◎探偵に依頼
「母さん!、ちょっとこっちへ来てくれ」
晴人は元の世界に戻ると女将として旅館の仕事をしているタマモを部屋に呼び寄せた。
「ちょっと待ってよ、今お客様の礼状へのお返事書いてるのよ。書き終わったら行くわよ」
早くいろいろなことをしゃべりたくてやきもきしながら部屋で待つ晴人の元へ和服姿の陽子が入ってきた。
「もう何よ。そんなにせかして、異世界いったんでしょ。晴ちゃんは元気だった」
「ああ、相変わらずだ。いい子に育ってくれた。母さん、いや陽子ありがとう」
旅館業で忙しく働きほとんど妻が幼い頃の晴明の面倒を見ていたことは晴人もよく理解している。

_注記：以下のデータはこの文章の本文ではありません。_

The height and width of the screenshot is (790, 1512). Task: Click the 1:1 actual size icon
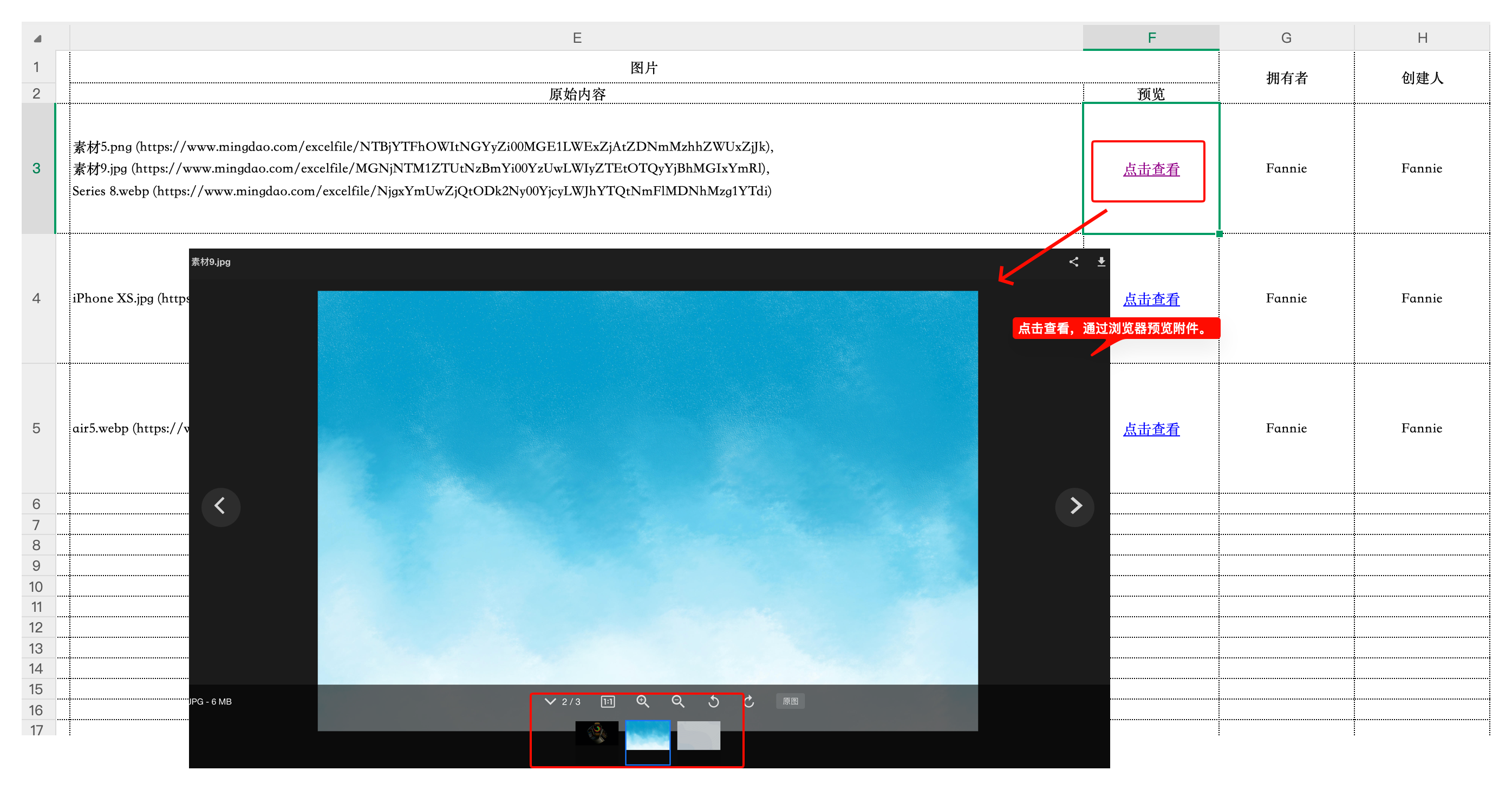(608, 701)
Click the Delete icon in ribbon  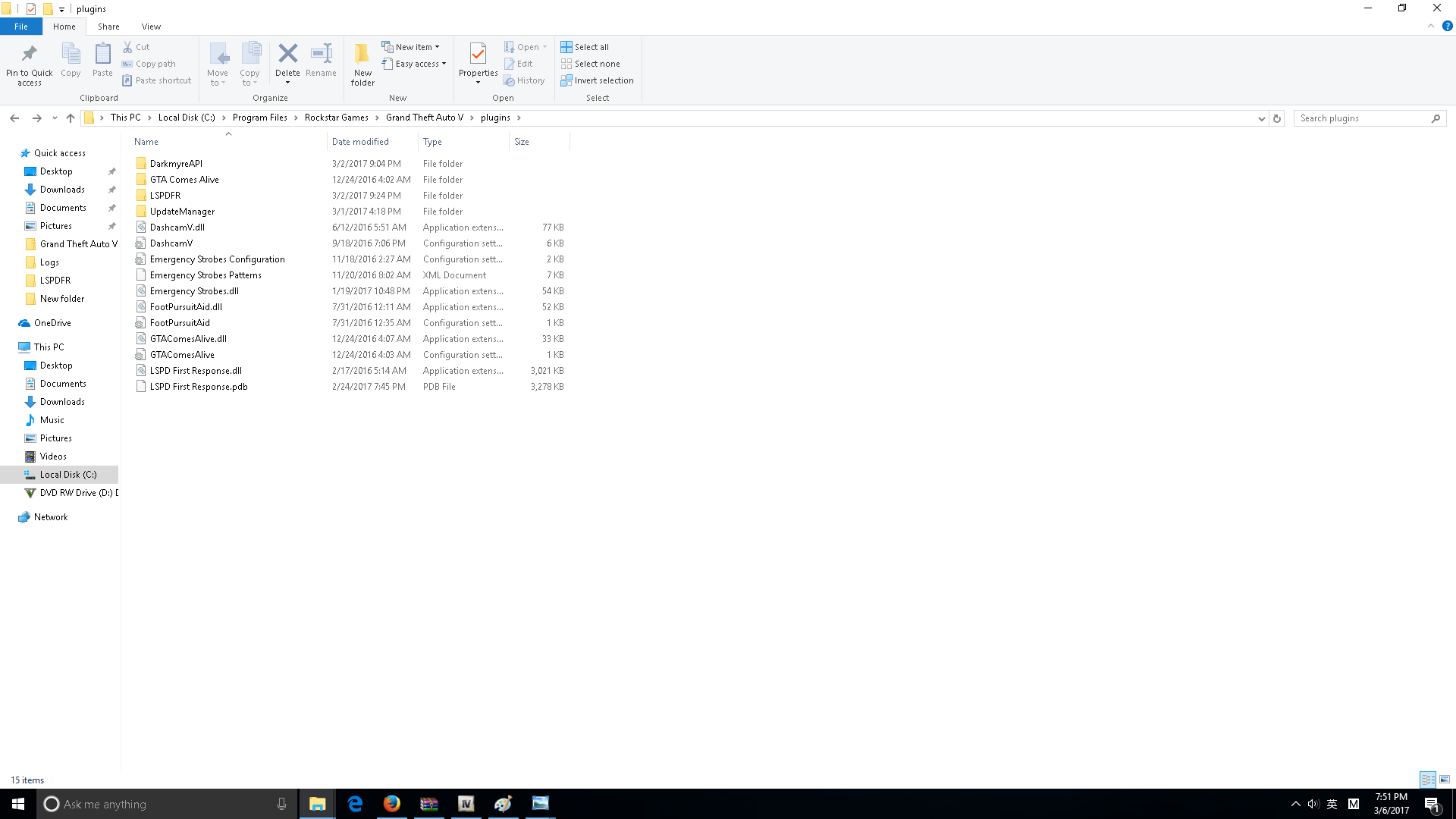pos(287,55)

「いやだ、いまさら急に何を言うのよ。照れるじゃない」
晴人の胸を指でつつきながら言ったがその手を晴人が握った。タマモは目をつぶったが
「オオガミを探しにくぞ」
熱いキスを期待していたタマモは
「何よ。こんなときに、どうしたの」
「お姫様だよ」
「なに晴ちゃんに新しい彼女でもできたの」
どうしてそこに結び付けるのかわからないが
「いや、かぐや姫だ。新しい仲間ができたんだ」
「光る竹を切ったら現れたの」
「まあそんな感じだ。千五百年もユートガルトで眠っていたんだよ。そのカグヤから新しい情報が得れたんだ。オオガミの呪いも解けるかもしれない」
「あの不死の体をどうにかなるの」
「そうだ、きっと彼女を助けることでそうなるぞ、呪いの張本人ツクヨミに近づけるかもしれない」
「でもどうやって彼を探し出すの」
「探偵でも雇ってみるか」
「それなら警察に探してもらったら、あの頼りなさそうな久遠とかいう刑事さんに頼んでみるとか」
「さすがに警察は全くの他人の人探しは無理だろうが探偵を紹介してもらうか」
「餅は餅屋ということね」
「明日からゴールデンウイークまで旅館は改装工事に入るからそれは元さんとタエさんに任せて二人で動くことにしよう」
「うれしい久々に二人っきりのデートね」
「まったく、まあいいか。色々食べに歩こう」
「それはだめダイエットよ」
「あれから五キロもやせたんだぞ。少しくらい大目に見てくれよ。デートだろ」
「まっ少しくらいはいいか、何年ぶりだろうデートだなんて」
晴人に抱き着くタマモであった。
翌日、電話で久遠に相談するとわざわざ旅館まで訪ねてきてくれた。
「どうも、瑠璃の件ではご迷惑おかけしました」
「わざわざ来てくれなくとも電話でよかったんですが」
「いえいえ、お詫びと言ったところです。それに仕事があまりなくなったもので」
正直に話すのはバディの晴海がいなくては超常現象犯罪には対応できないためであった。
「それで商売敵の探偵なんか紹介してもらってよかったのだろうか」
「いえいえ、捜査の上で色々助けてもらったりしているんですよ。この三人が人探しに長けていると思います」
名刺を三枚、テーブルの上に置いた。
晴人とタマモは顔を見合わせた。
「この人にするよ、それでこの住所はそのまま行っていいのですか」
「えっよりによってこの人ですか・・・あまりお勧めできないんですけどすごく有能な人ですが」
「刑事さん、何か問題でもあるの」
タマモが笑い顔で聞いた。
「頑固というかあまり融通が利かないタイプの人なんです。場所は元町の乙仲通りにある銭形ビルという古い建物で一階に骨董店があります」
「そこなら知っている。この前、買い物をした店だ。セクシーな女主人がいるところだろ」
「あなた!どこを見てたの!」
タマモが晴人の太腿をつねっている。
「そうです。そのビルのオーナなんです。彼女に聞けば探偵事務所まで案内してもらえますよ」
「ありがとう、久遠さんいろいろと教えていただけて助かります」
「いえ、お力になれてよかったです。ところで息子さんは宝蔵院君の大親友の」
「晴明はちょっと旅行に出かけているんだ。春休みだから」
「そうですか。宝蔵院君も旅行に出ているんですけど」
まさか久遠は同じ旅行に出ていると夢にも思っていなかった。
久遠が帰ると
「母さんさっそく出かけようか。もしかしたら一杯やるかもしれないので電車で行こう」
「晴人、デート中は母さんと呼ばないでタマモって呼んでよ」
「わかったわかった、タマモ、出かけるぞ」
「はい」
タマモはさっそく手を組み、べったりと寄り添うのであった。